Wśród wyzwań, przed którymi stoją na początku XXI w. religie[1], szczególnie wyróżniają się próby sprowadzenia ich wyłącznie do poziomu mechanizmów biologicznych i drugorzędnych rezultatów bardziej podstawowych zjawisk. Dzięki rozwojowi technicznemu w zakresie obrazowania pracy mózgu na przełomie tysiącleci w nowy etap wkroczyła neurobiologia, co nie pozostało bez konsekwencji dla dociekań na temat mózgowych procesów leżących u podstaw rozmaitych wyobrażeń i praktyk religijnych. Dziś starania te stanowią już odrębną dziedzinę nauki, nazywaną najczęściej neuroteologią[2], w ramach której przeprowadza się eksperymenty na całym świecie. To część szeroko zakrojonego religioznawczego projektu badawczego – poszukiwań odpowiedzi na pytanie o naturalne predyspozycje gatunku ludzkiego do religijności. Poza neurobiologią wykorzystuje się w nim przede wszystkim wiedzę z zakresu biologii ewolucyjnej, prymatologii, psychologii rozwojowej czy, szerzej, kognitywistyki.

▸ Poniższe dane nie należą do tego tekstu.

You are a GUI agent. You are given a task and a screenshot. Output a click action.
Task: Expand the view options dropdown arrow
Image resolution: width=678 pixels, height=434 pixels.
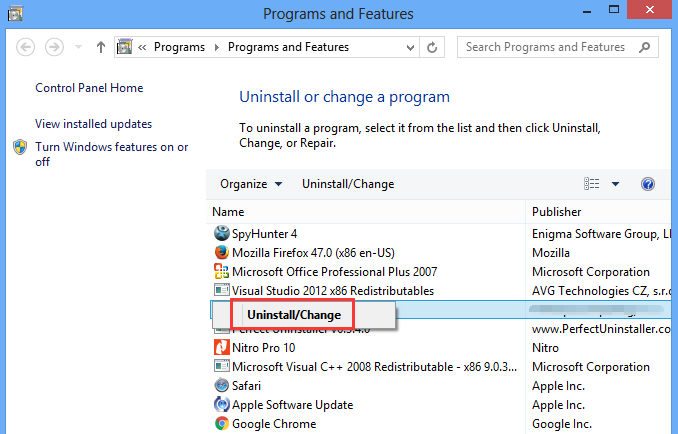pyautogui.click(x=616, y=184)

Neuroteologia jest także, niestety, polem minowym kontrowersji i często nie do końca rygorystycznej nauki. Czy można już jednak zasadnie twierdzić, że dzięki temu, co w niej rzetelne, stopniowo odkrywamy mózgową kolebkę religii, rekonstruując coś w rodzaju „neuroteogonii”? A jeśli tak, to jakie konsekwencje – szanse i zagrożenia – może to przynieść religiom?
Misteria i laboratoria
Każde omówienie badań empirycznych dotyczących zagadnień związanych z religiami wymaga zwrócenia uwagi na trudności definicyjne. Określenie znaczeń (choćby na gruncie tylko jednego wyznania) takich pojęć, jak: „religia”, „duchowość”, „świętość”, „mistyka” czy „Bóg / bóg”, aby były one eksperymentalnie użyteczne w każdej sytuacji, jest praktycznie niemożliwe. Z tego względu naukowcy skupiają się na konkretnych praktykach religijnych, w których pojęcia te odgrywają ważną rolę: modlitwie, medytacji, rytuałach, czy na specyficznych doświadczeniach – przeżyciach pod wpływem m.in. substancji psychoaktywnych, deprywacji sensorycznej, a także takich, które wynikają z zaburzeń psychicznych.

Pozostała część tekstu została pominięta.